The issue of a government-run health care system, however, is apparently not the solution, according to a solid majority of American citizens. Only one time in the survey’s nine years, has a majority of Americans thought it was.  Otherwise, from 2010 through 2019, between 53 and 61% of Americans preferred a healthcare system based mostly on private health insurance.  In the year when a majority supported neither system, a plurality still preferred a private health insurance run system.

And this appears to be where the real question lingers going into the 2020 election and the outcome of this pandemic.  Will these numbers finally flip?  Or, will the Democrat’s idea of morphing the Affordable Care Act (ACA) into a system where individuals can buy into the Medicare system, reap dividends?

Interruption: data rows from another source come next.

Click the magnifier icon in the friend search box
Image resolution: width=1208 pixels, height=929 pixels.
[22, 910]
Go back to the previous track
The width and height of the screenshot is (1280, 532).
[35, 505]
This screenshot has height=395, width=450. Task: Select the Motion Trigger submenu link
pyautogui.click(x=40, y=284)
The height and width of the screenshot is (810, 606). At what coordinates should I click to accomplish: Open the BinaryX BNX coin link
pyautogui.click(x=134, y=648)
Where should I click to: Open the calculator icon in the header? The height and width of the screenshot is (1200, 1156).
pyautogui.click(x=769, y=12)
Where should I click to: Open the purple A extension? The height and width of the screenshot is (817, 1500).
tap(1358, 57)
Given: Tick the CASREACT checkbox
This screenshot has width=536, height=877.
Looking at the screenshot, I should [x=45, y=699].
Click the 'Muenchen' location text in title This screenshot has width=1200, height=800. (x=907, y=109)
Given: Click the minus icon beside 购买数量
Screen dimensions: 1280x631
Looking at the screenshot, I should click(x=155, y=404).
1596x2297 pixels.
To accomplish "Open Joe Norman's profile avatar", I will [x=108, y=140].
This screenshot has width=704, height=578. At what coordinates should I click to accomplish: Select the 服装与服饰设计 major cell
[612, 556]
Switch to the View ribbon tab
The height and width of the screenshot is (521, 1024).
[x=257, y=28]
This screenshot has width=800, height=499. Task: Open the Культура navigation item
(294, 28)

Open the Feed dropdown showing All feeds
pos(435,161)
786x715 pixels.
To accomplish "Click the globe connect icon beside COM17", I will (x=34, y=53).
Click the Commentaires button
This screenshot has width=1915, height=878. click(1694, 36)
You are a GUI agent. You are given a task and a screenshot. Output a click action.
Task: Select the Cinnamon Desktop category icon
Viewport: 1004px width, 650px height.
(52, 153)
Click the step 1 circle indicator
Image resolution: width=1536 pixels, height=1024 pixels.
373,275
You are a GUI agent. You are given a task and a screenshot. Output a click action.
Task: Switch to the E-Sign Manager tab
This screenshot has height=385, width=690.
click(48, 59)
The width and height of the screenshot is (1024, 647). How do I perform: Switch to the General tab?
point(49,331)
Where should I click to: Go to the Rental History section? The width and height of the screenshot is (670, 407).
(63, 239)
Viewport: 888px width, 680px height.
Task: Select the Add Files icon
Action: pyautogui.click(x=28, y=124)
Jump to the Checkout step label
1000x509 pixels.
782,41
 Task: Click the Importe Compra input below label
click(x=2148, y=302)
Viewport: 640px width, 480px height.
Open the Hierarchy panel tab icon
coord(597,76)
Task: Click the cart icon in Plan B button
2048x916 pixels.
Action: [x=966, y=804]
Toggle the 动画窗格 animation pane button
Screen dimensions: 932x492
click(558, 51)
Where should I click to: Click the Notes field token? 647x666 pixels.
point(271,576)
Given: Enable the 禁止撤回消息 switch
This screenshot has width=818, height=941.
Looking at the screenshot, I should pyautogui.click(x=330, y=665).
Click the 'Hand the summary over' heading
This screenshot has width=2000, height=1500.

At one point during the presidential primary season, the GOP made a huge deal of labeling Bernie Sanders’ campaign as one of socialism, in order to cast the campaign as capitalism v. socialism:  which these numbers regarding government-run health insurance would seem to suggest is a winning strategy.

The chaos of the pandemic has underscored that not everyone can pay for the tests, and not everyone is getting tested.  The only organization that can do so effectively, efficiently and completely, is the government, through a system where all of the tests are paid for by one entity or another.  If people think they can’t afford a test, they won’t go get one.  If people are turned away from being tested because they have no type of insurance, they won’t get one.  Yet, these are answers that epidemiologists must have in order to accurately know the numbers and to isolate and control the spread of the virus.  The current system is flawed, and the GOP has no remedy for this.

While the debate rages on between government-run health care or government-based health insurance, we should look to the numbers taken – not by the election results in November- but by the Gallup poll questions regarding health care.  Will these numbers be forever changed by this pandemic, and will they  spell the end of the Americans belief in the private insurance health system in the United States?